2012-08-17 1:44, Ian Clifton wrote:
Andreas Prilop <[email protected]> writes:
On Thu, 16 Aug 2012, Ian Clifton wrote:
Having just been to Norway, and wanting to email my friends all
about it, I came across a curiosity: neither of the combining
characters U+0337, U+0338 seem to work in usually-reliable Emacs
Windows:
http://en.wikipedia.org/wiki/Keyboard_layout#US-International
Unix:
http://en.wikipedia.org/wiki/Compose_key#Common_compose_combinations
Maybe I should explain at this point: I’ve got used to using combining
characters as a way of composing characters myself, using direct input
of characters by hexadecimal character number (<ctrl-X> 8 [RET] hex
> [RET] in Emacs, <shift><ctrl-U>hex<shift><ctrl> in many Unix tools).
It’s certainly useful to know one universal method for entering any
Unicode character in one’s favorite environment.

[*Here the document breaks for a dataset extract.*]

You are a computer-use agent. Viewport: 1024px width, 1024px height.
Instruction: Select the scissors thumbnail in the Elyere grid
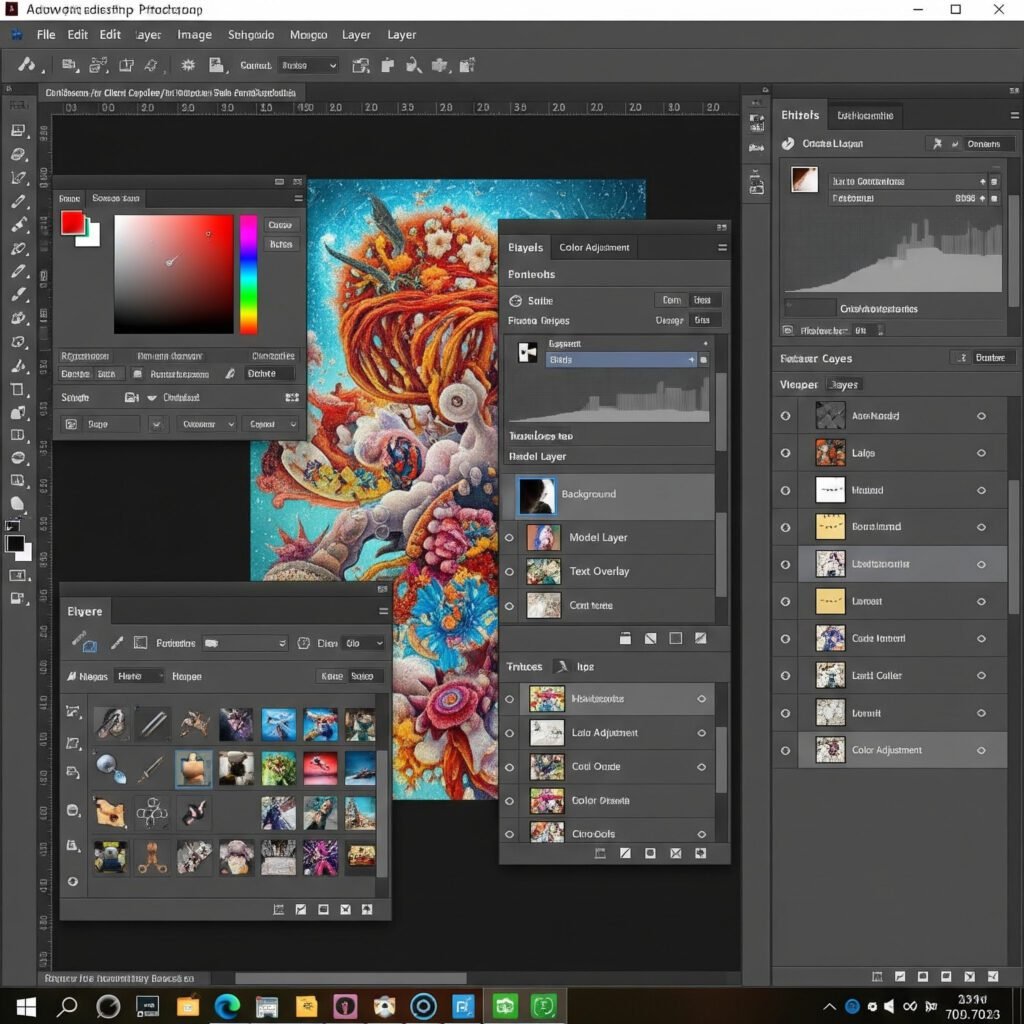pyautogui.click(x=152, y=857)
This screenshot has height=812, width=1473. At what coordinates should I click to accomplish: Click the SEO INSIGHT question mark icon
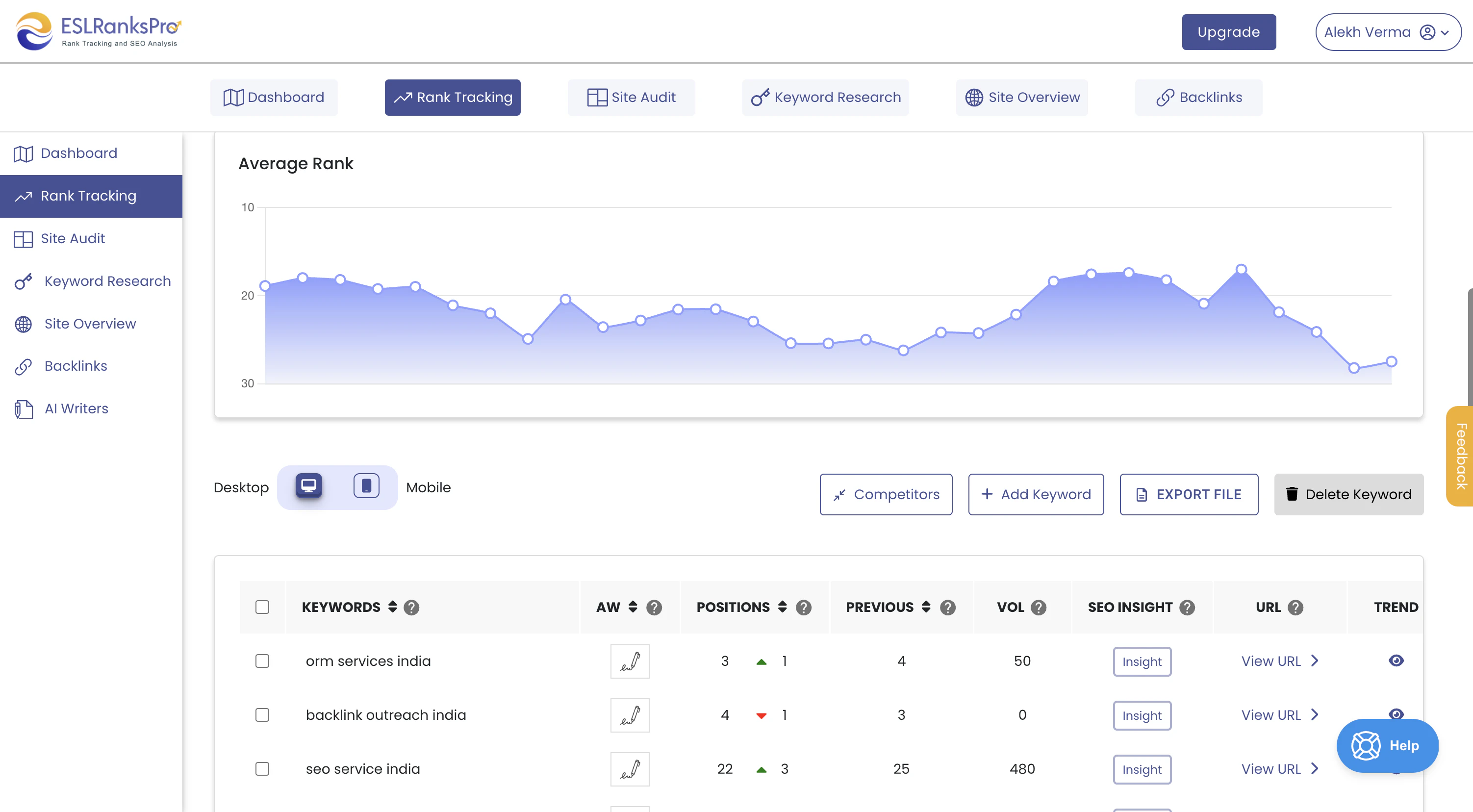pos(1187,608)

Even if it is somewhat
clumsy, with a key combination prefix that looks odd on first sight,
it’s convenient to use once you’ve learned it and use it regularly.

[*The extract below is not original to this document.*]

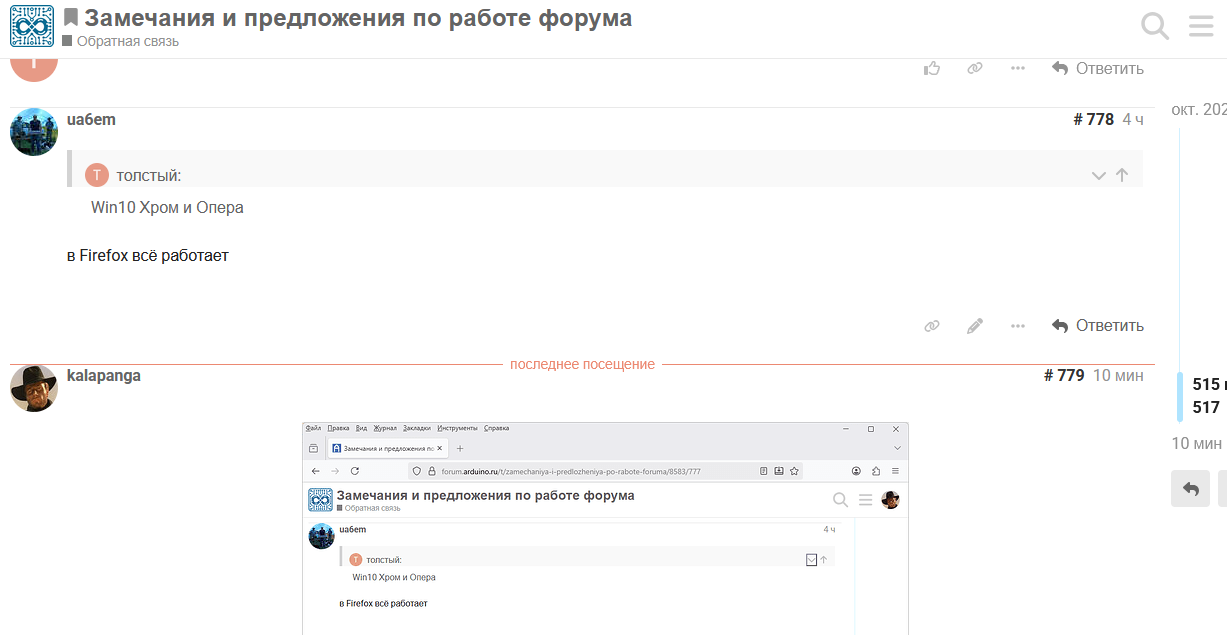1227x635 pixels.
Task: Show more actions for post #778
Action: coord(1018,326)
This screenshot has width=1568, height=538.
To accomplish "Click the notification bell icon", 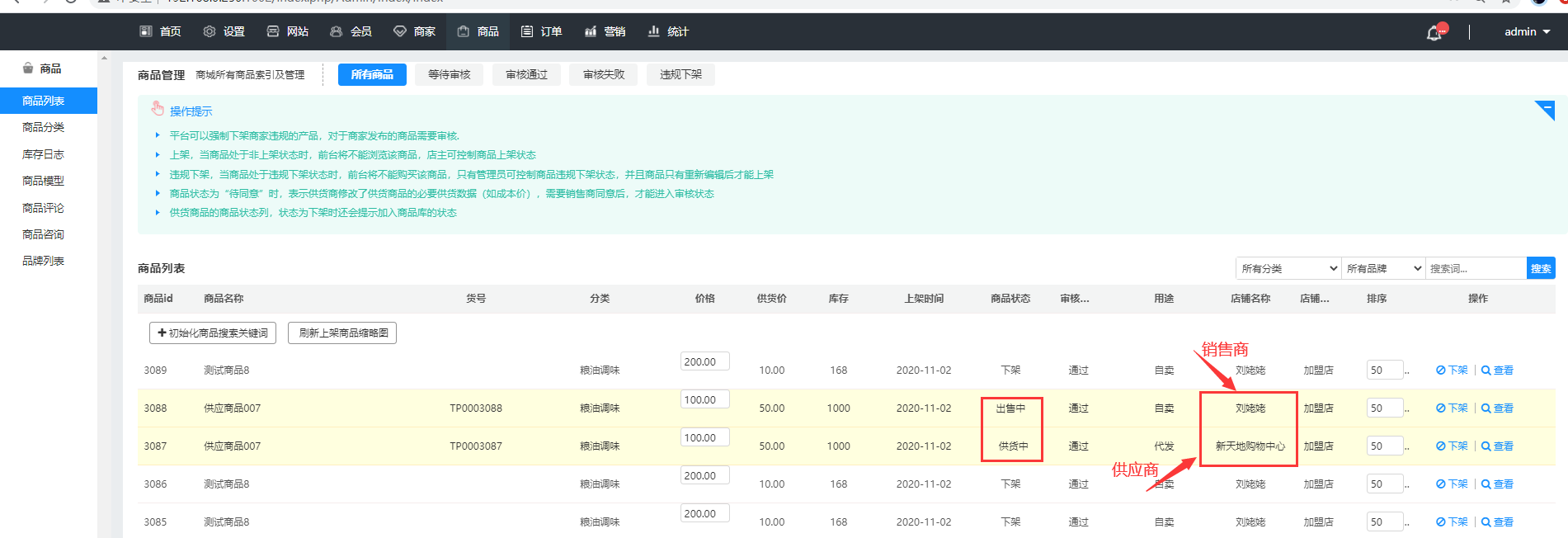I will click(1434, 33).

Often such methods are more or less hidden in software. (I have used
Emacs for about 30 years, and I did not know about <ctrl-X> 8 ...)
Not
the most efficient method, but by remembering the character numbers of a
handful of combining accents, I can assemble most of the accented
characters I use. Perhaps I should start trying to learn these compose
combinations, as they’re shorter and mostly mnemonic.
It depends, especially on the frequency of needing a character. If you
e.g. need Latin 1 supplement characters frequently, US International
keyboard layout can be handy, but you need to check the placement of a
character until you’ve learned to memorize it. There is nothing
intuitive or easy to remember in the allocation of “ø” to the key
combination AltGr L (or at least I fail to see any). Using Unicode
numbers, you would still need to check the number until you memorize it,
and there is nothing intuitive in the allocation of “ø” to U+00F8. But
memorizing a Unicode number (for a frequently needed character) lets you
enter it in any software that has some general method for entering a
character by the number. And modern editors and word processors normally
have.
There is an essential difference between using combining mark and using
a precomposed character: they are distinct at the character level, and
in any processing, they are handled as distinct unless programmed to
treat them as “the same”, either via normalization or otherwise. For
example, in Emacs, E <ctrl-X> 8 [RET] 301 [RET] produces an “e” followed
by a combining mark, and while Emacs displays it as “é”, it’s still
different (at character level) from what you get by <ctrl-X> 8 [RET] E9
[RET]. In searches, for example, they do not match. In rendering, they
would normally produce the same result, but not necessary; transferred
to another program, they might produce different results, if the program
cannot handle combining marks or handles them too simply.
My point is that on practical grounds, precomposed characters like
U+00E9 for “é” are generally safe, especially in older software, than a
representation using a combining mark. (For “ø”, there is no choice, as
discussed.)
Yucca